田中 たしかに。そうすると、短時間で伝えればいいということでもないですよね。

幅 あとは、もうすぐ通信システムが5Gに変わるじゃないですか。通信回線が速く太くなることによって、送れる情報量も増える。でもきっと、むやみやたらに情報が並ぶと鬱陶しくなるんですよ。今でさえ、SNSでフォローする人はもう増やしたくないとか、「too much」な感じ、これ以上情報に溺れたくないみたいな気持ちを、多くの人が抱いていると思うんですよね。
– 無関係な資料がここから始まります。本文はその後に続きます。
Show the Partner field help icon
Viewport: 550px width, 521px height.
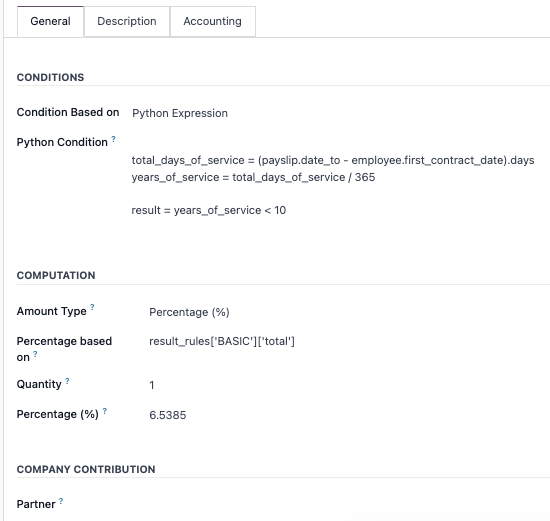[61, 501]
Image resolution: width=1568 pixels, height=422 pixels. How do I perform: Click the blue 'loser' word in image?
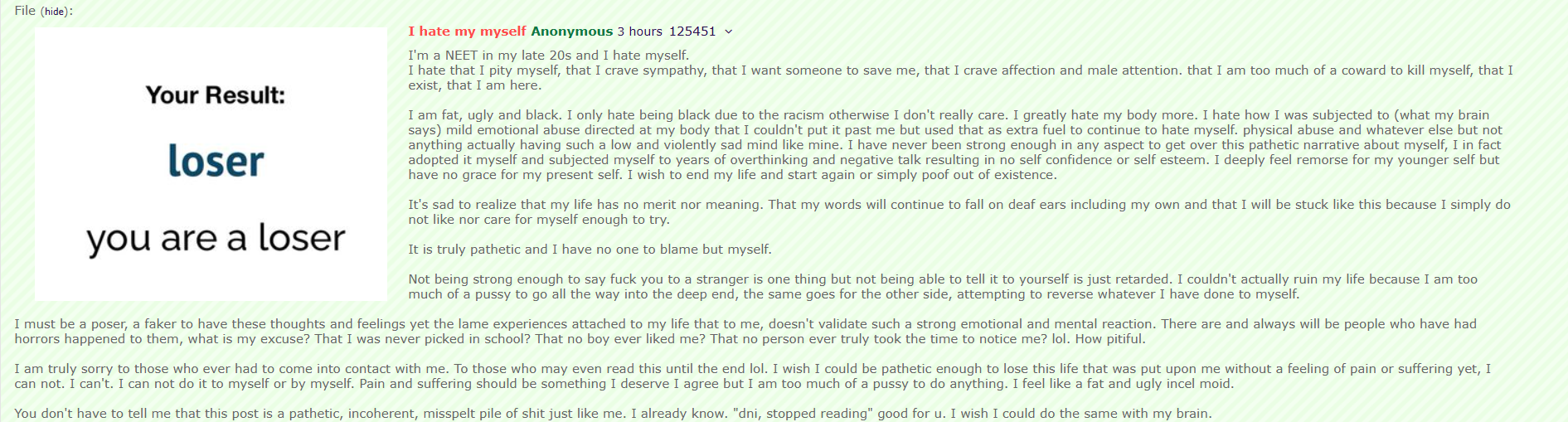(x=216, y=161)
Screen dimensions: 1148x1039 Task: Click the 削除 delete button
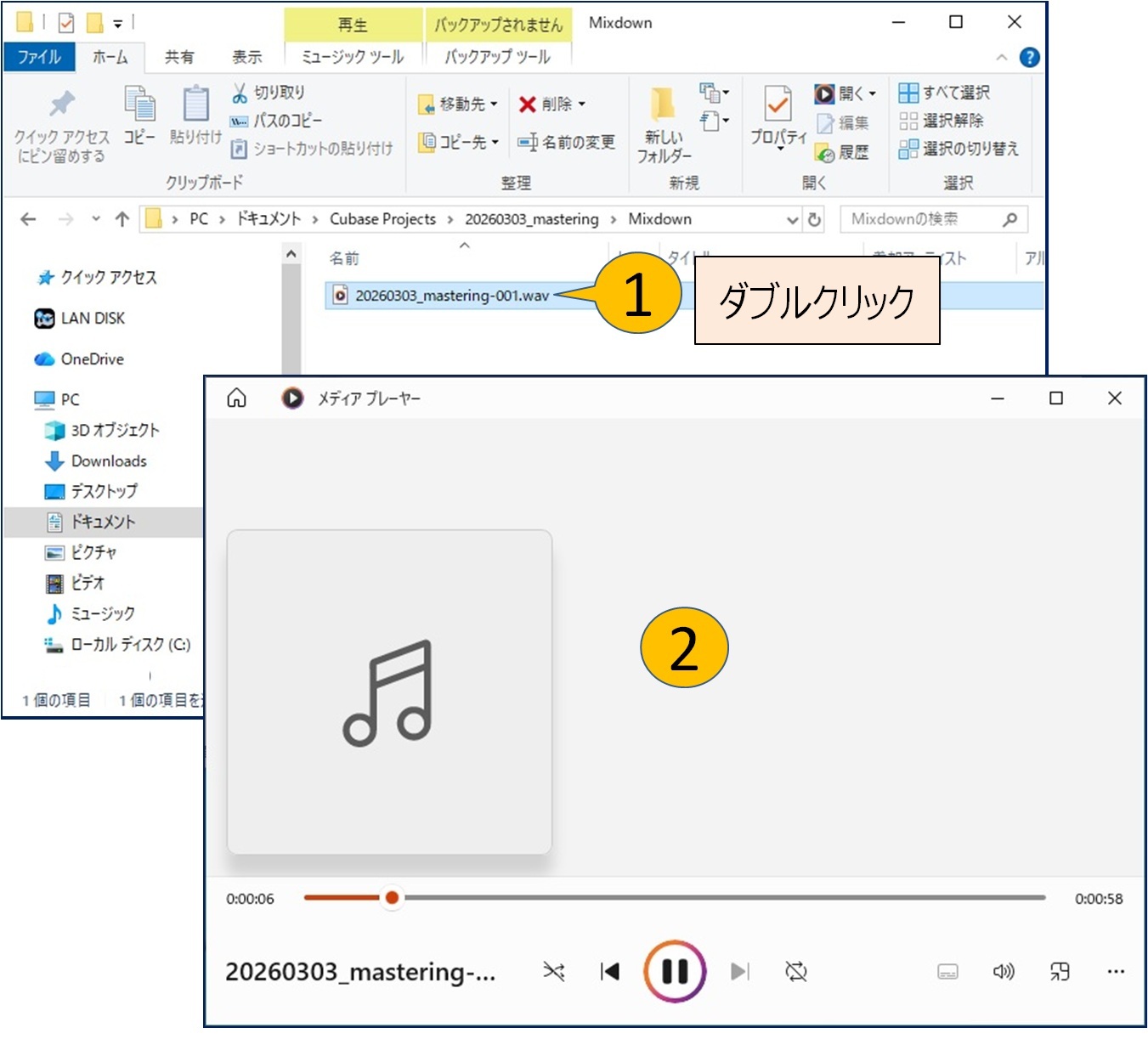pos(551,104)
田中 AFFECTIVE DESIGNは、そういった人の感性や感情をもっと大事にすべきだという思いで進めているプロジェクトなので、その感覚はよくわかります。情報があふれているから、ある程度遮断してコントロールしたいというニーズは大きそうです。
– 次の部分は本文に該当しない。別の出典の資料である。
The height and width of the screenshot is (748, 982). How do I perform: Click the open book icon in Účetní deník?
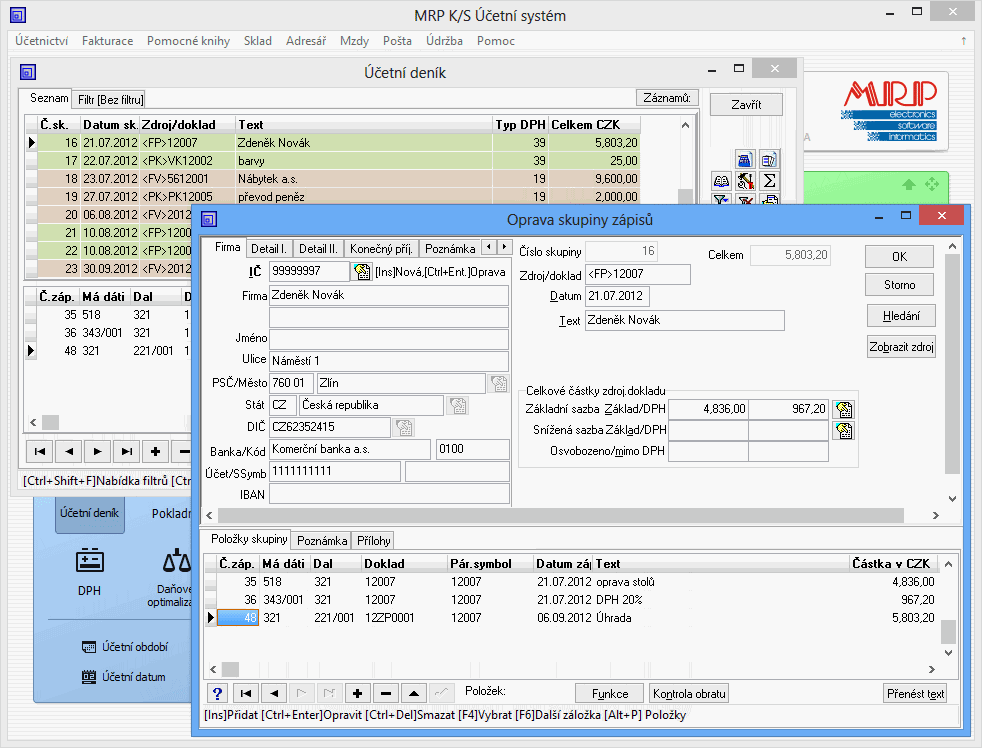coord(721,181)
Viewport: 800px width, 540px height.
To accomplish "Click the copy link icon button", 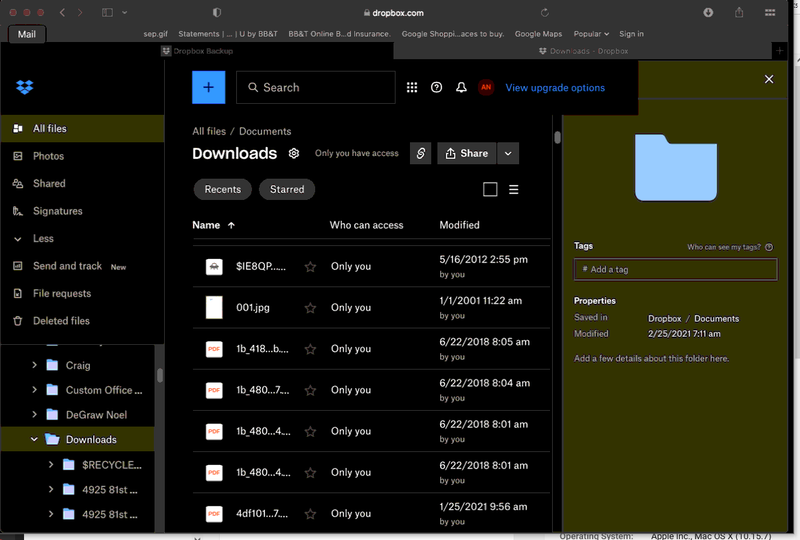I will pos(420,153).
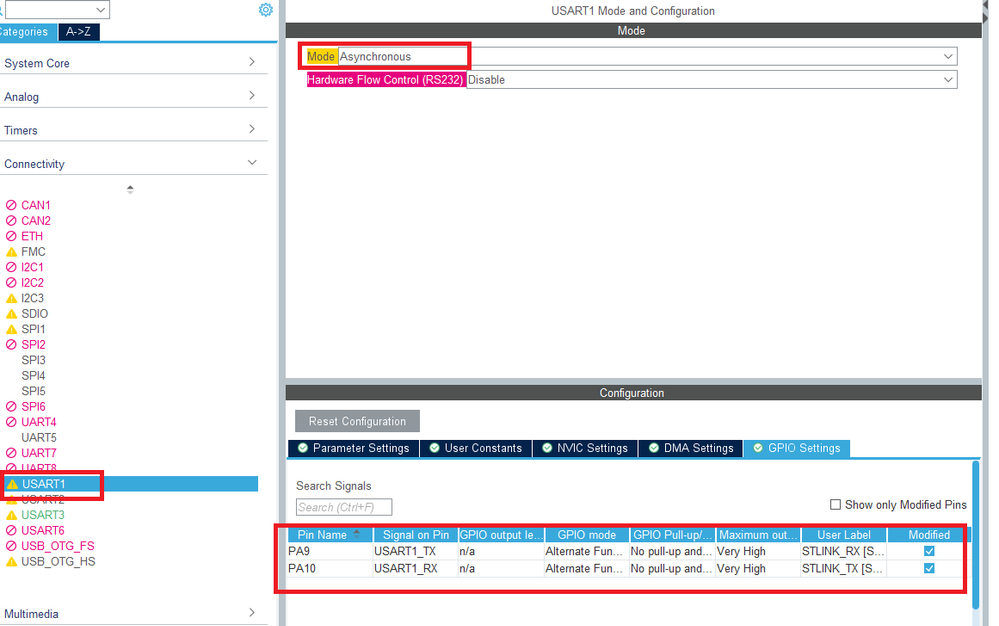Switch to the NVIC Settings tab
Screen dimensions: 999x626
pos(586,448)
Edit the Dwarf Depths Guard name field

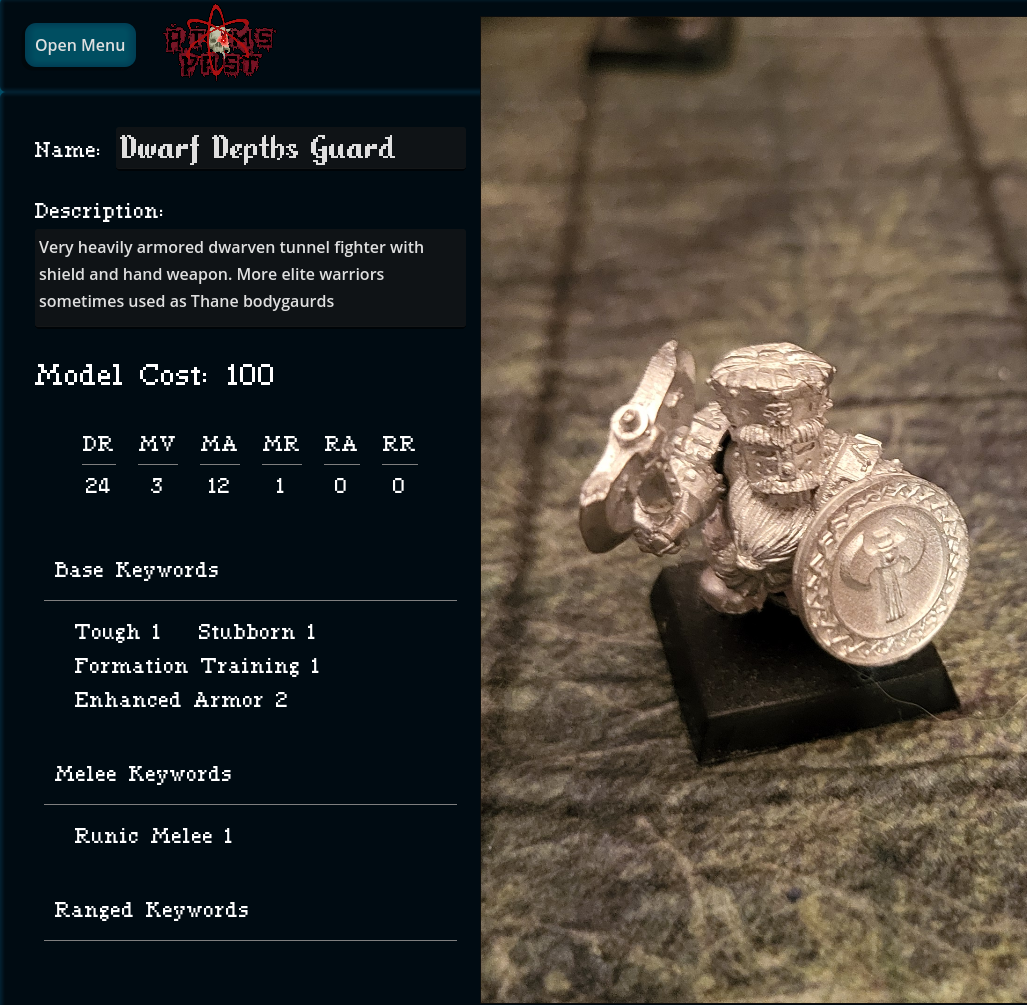coord(291,149)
本も本質的には「情報」であると定義すると、デジタルな情報も本のどちらも、人の手に取られづらくなっているのでしょうね。もしくは、人が“選べなく”なっていると言ってもいいかもしれません。だからこそ、受け手に対して、いかに自然に心地よい発見や予期せぬ偶然をもたらすかを考えていきたいです。幅さんはまさにそれをお仕事になさっていますよね。実は僕たちがテクノロジーで実現したいことも、「人間主体で考える」ということなんです。

幅 それは大事なことですね。テクノロジーといえば、最近、キュレーションを担当している豊岡市立城崎文芸館での展示で、1冊の本の文章ができあがっていく様子を映像のインスタレーションで表現するということをやりました。それで、アナログなものとテクノロジーを交えた伝え方って、すごく可能性を秘めているなと。それこそ、人間主体のテクノロジーと僕の仕事を組み合わせたら、おもしろいことができそうです。

もう1つの事例として、兵庫の城崎温泉の「本と温泉」というプロジェクトがあります。これは城崎温泉にゆかりのある小説家を招待して温泉旅館で作品を執筆してもらい、その小説はその地域でしか販売しないというものです。まず、その場でしか味わうことのできないリアルな体験をつくりたいと思って、作家の万城目学さんに町の旅館に滞在制作してもらい、最終的にもお風呂の中で読める防水小説を作りました。他にも、よく家族旅行で城崎温泉に来ていたという湊かなえさんが書き下ろした母娘で松葉蟹を食べまくる小説は、蟹の甲羅のテクスチャのある装丁にするなど、まったく新しい体験をデザインしました。

今後は、現地に行かないと体験できないストーリーの導入部分やその背景を音声データで届けるということを考えています。またそこで興味を持ってもらった小説を旅館で読んで楽しめたり、デジタルとアナログを融合させて本を基点に人の好奇心や行動を動かしたりできたら面白いですよね。

田中 とっても面白いですね。僕は常々デジタルテクノロジーは裏側に存在すれば充分で、直接見えなくてもいいと考えています。リアルなものの近くでデジタルテクノロジーを日常に溶け込ませることで、思いがけない新しい出合いや、新しい人生の旅へ自然に導いたりできないかとも思っています。ぜひプロジェクト化して一緒に取り組んでいかせてください。